Conséquence du recours systématiques aux heures « sup ».
Quel risque encourt l’employeur à faire accomplir de façon systématique par ses salariés des heures supplémentaires, augmentant ainsi leur durée hebdomadaire de travail ? Voici ce qu’en pense le juge.
Accomplir des heures supplémentaires
Dans le cadre de son pouvoir de direction, l’employeur peut exiger de ses salariés qu’ils accomplissent des heures supplémentaires en raison des besoins de l’activité, à condition que celles-ci soient réalisées dans le respect de la réglementation sur la durée du travail (durées maximales du travail, repos quotidien et hebdomadaire, etc).
La Cour de cassation considère que les heures supplémentaires imposées par l’employeur, dans la limite du contingent dont il dispose légalement et en raison des nécessités de l’entreprise, n’entraînent pas modification du contrat de travail (Cass. soc. 9-3-1999 n° 96-43718).
Le salarié peut-il refuser d’effectuer les heures supplémentaires qui lui sont demandées par son employeur ? Non, sauf si l’employeur ne respecte pas la réglementation applicable en la matière.

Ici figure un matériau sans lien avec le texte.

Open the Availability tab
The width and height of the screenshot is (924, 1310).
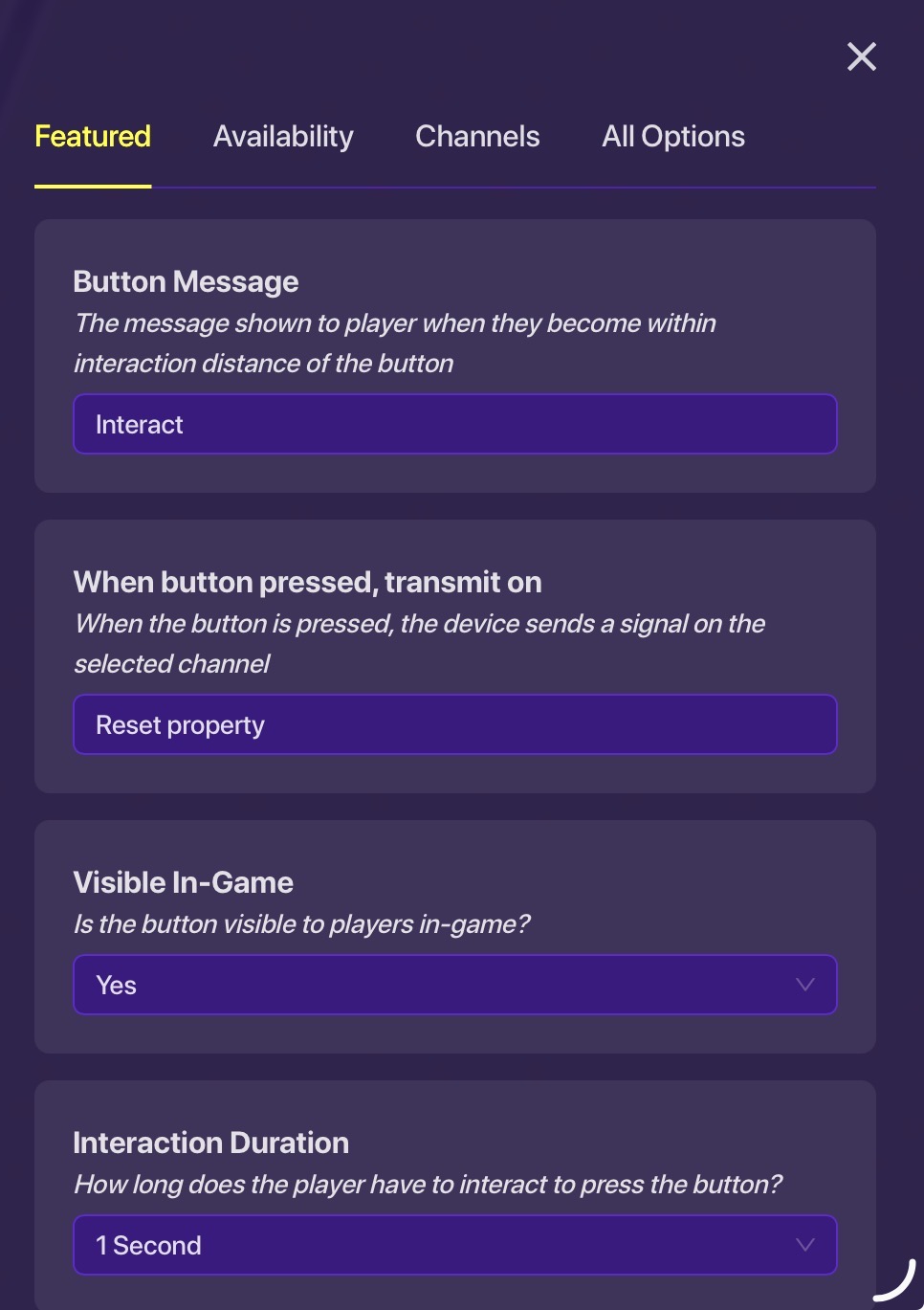(x=283, y=137)
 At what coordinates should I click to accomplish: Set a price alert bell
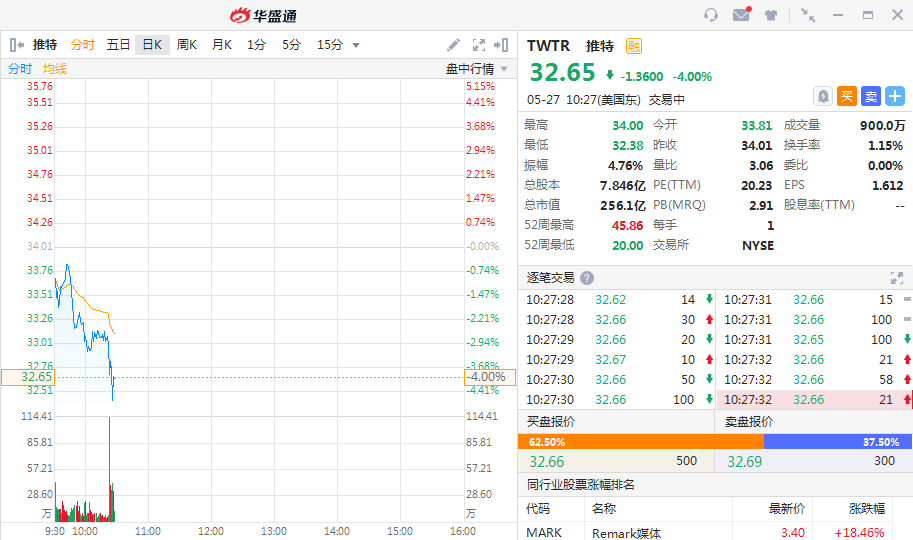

La réalisation d’heures supplémentaires relève du pouvoir de direction de l’employeur. Ainsi, le refus du salarié de les effectuer, sans motif légitime, constitue une cause réelle et sérieuse de licenciement, voire même un licenciement pour faute grave : s’agissant d’un salarié qui refusait, sans motif légitime, d’accomplir, à titre exceptionnel, des heures supplémentaires, dans la limite du contingent annuel d’heures supplémentaires, pour effectuer un travail urgent ; son refus ayant perturbé le bon fonctionnement de l’entreprise rendait impossible son maintien dans l’entreprise pendant la durée du préavis et constituait une faute grave (Cass. soc. 26-11-2003 n° 01-43140).
Limites au pouvoir de l’employeur
Le pouvoir de l’employeur d’imposer des heures supplémentaires a cependant une limite, comme en témoignent une affaire jugée récemment (Cass. soc. 8-9-2021 n° 19-16908). Un employeur imposait à un salarié ayant la qualité de peintre d’effectuer 50 minutes supplémentaires par jour, ce qui portait sa durée du travail à 39 heures, au lieu des 35 heures prévues par son contrat de travail. Le salarié a refusé et quitté son travail à l’heure initialement convenue. Après trois avertissements et une mise à pied disciplinaire de deux jours, le salarié a été licencié pour faute grave, l’employeur lui reprochant de ne pas respecter l’horaire collectif de travail.
En appel, le licenciement du salarié a été jugé sans cause réelle sérieuse et l’employeur a été condamné au paiement de diverses sommes dont une indemnisation pour licenciement sans cause réelle et sérieuse. Les juges ont considéré que le recours systématique à des heures supplémentaires avait modifié le contrat de travail du salarié en portant sa durée du travail de 35 heures à 39 heures. À défaut d’accord exprès du salarié, le fait de quitter son travail à l’horaire 50 minutes plus tôt ne caractérisait pas une inexécution fautive de sa prestation de travail.
Décision confirmée par la Cour de cassation. La cour de cassation a déclaré que le recours systématique à des heures supplémentaires portait la durée du travail du salarié de 35 heures à 39 heures. Le caractère systématique de ce recours modifiant le contrat de travail du salarié, la société ne pouvait valablement augmenter la durée hebdomadaire de travail du salarié qu’avec son accord exprès. En conséquence, le refus de cette modification par le salarié n’était pas fautif. Il était en droit de refuser cette modification qui nécessitait son accord.